I think, maybe, just maybe, it is because I lack patience with pretty much everyone and everything dumb. Stupidity annoys me, as do non-drivers and obnoxious noises and rude people. Not much for fighting or arguing…and I hate trouble makers…so I pretty much handle everything with a sarcastic comment. It seems to either make people laugh or piss them off.

I am a big girl…..44 I think….I don’t really keep track of my age. But I brush my own teeth and sometimes I make my bed and tie my own shoes. I have worked somewhere at some point since I was a senior in high school and have had a lot of jobs with a lot of responsibilities. I worked for one person at three different jobs….based on my work ethics and abilities and because she and I really do enjoy working together. We had many executive lunch breaks..lol….gotta love it when your boss signs you out for that…..and we spent a lot of time talking about everything….I really miss that a lot.

For now…and for the last three years, I have been working at an office not too far from home. Not my dream job….that would be having my own studio and working for myself…..but it is a pretty decent job, decent pay, sucky insurance, but it is insurance, so I should not complain. Small group of people….like a box of crayola…lots of different “colors” or personalities…some that are easier to love than others. I have met lots of really neat people and for the most part…it’s not a bad gig. I feel though as if I have come to a turning point. You know that feeling you get where you ask yourself “should I stay or should I go”? gosh…I love that song. Anyway, as you can see, I am actually using my big girl capital letters, so sass and all, I am being serious. I have always heard it is best to leave while they still want you to stay…..problem is, I am not ready to go yet, but I think I have reached my level of “niceness” and my sass has really come out…and I mean out loud!

I always prided myself on the fact that I am a nice person….I really am. I love when everyone is getting along, I avoid conflict at all costs and truthfully, all I ever really want is for people to be nice to one another. I have been like that my entire life. I was never mean to people, except for my brothers and sisters, but I think that is part of the deal…..and I have always left my jobs over the years on good terms and with an open door to return. I have a heart…..I care about a lot of things and I will help you if I can. I guess my rambling on here tonight is just to vent a little. I feel stifled….under appreciated and like I do not get the respect that I feel like I give others…..it is not a great way to feel at all.
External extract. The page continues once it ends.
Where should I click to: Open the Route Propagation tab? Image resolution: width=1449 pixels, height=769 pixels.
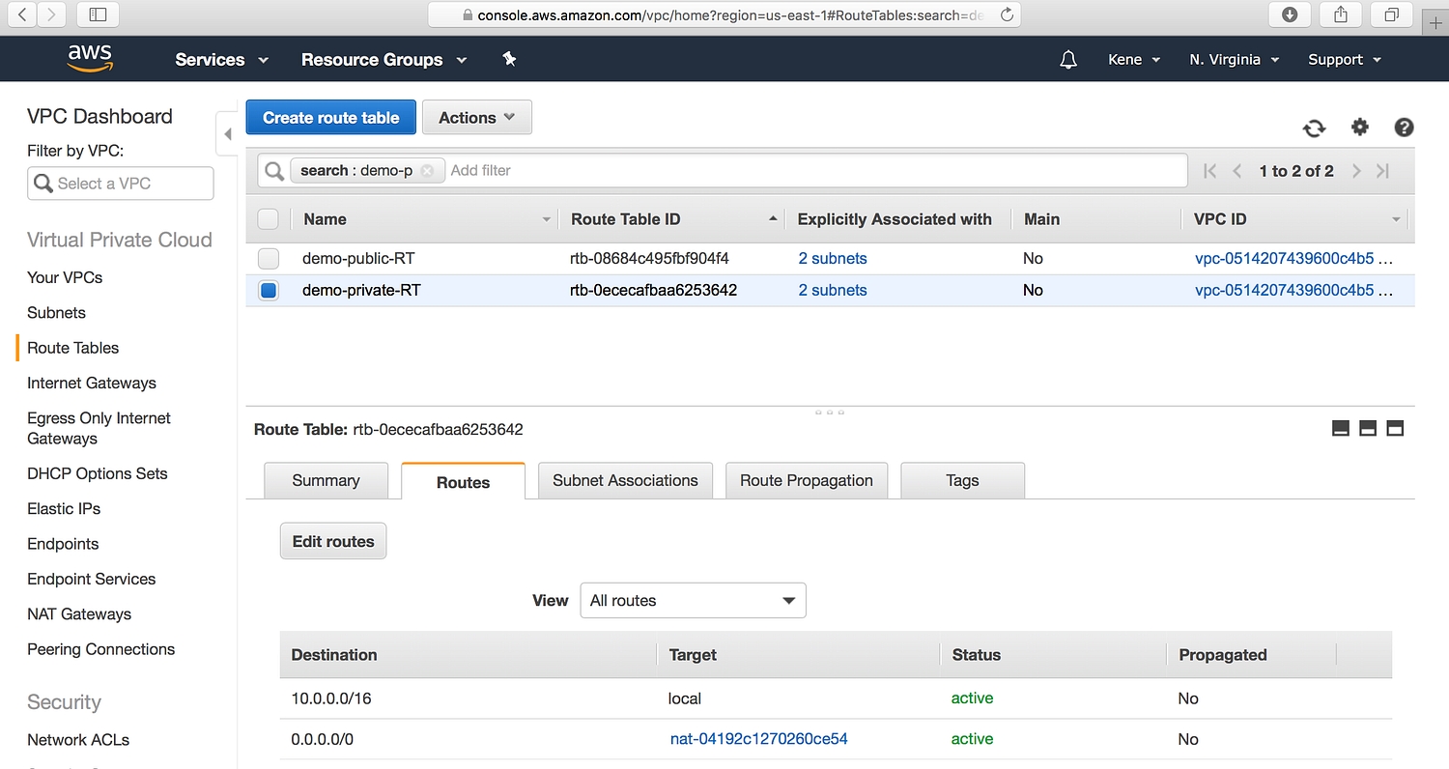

So I am sassy…..when I am mad, rather than say something hateful, I say something sarcastic. It makes me feel better and well, if what I am saying hits you a little hard, then I got my point across without being mean. I am smarter than the average bear….believe it or not!

chicken soup with rice…

so I decided to go ahead an post the poem that inspired my blog name, so those who want to could read it and let it take you back to when you were a child and listened wide-eyed and curious to the stories that were read to you. I loved to read as a child, practically devoured books and had many many favorites. the wynken and blynken poem was in this big book of poems that I must have read hundreds of times. there was a poem about a pirate, and one about a salamander and even the one about “going up in a swing”….smiling now just thinking of it. to this day, I wish I had that book…even though the binding was worn completely off…it truly was a treasure.
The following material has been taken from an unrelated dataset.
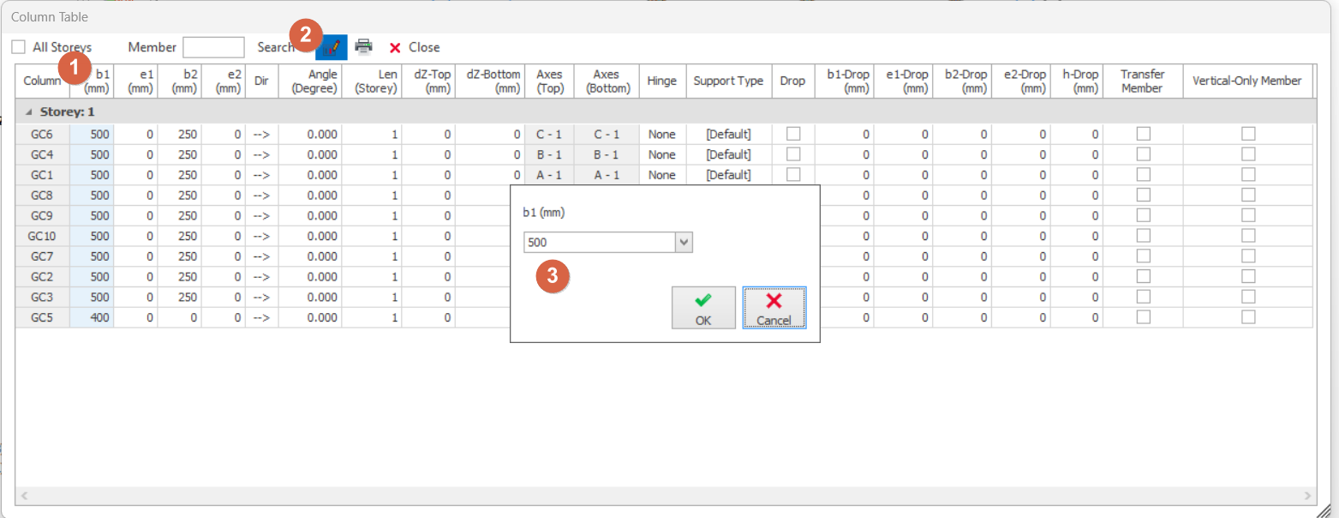Image resolution: width=1339 pixels, height=518 pixels.
Task: Click the Search button in the toolbar
Action: [x=276, y=47]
I still have a few books from my childhood…ones that I also read again and again. it’s funny how if I pick them up and read them now, that for a moment I am a little girl again, sitting on my bed, in my very neatly arranged room…dolls in order and my bed nicely made and I am so happy. there was the king of the dollhouse, the secret garden, and even the mysteries of nancy drew….gosh, I wished I lived in her house! and one of the oldest books was the one called “we were tired of living in a house” which I talked about awhile back on my facebook page. that one is another worthy of sharing…so, one day, I will.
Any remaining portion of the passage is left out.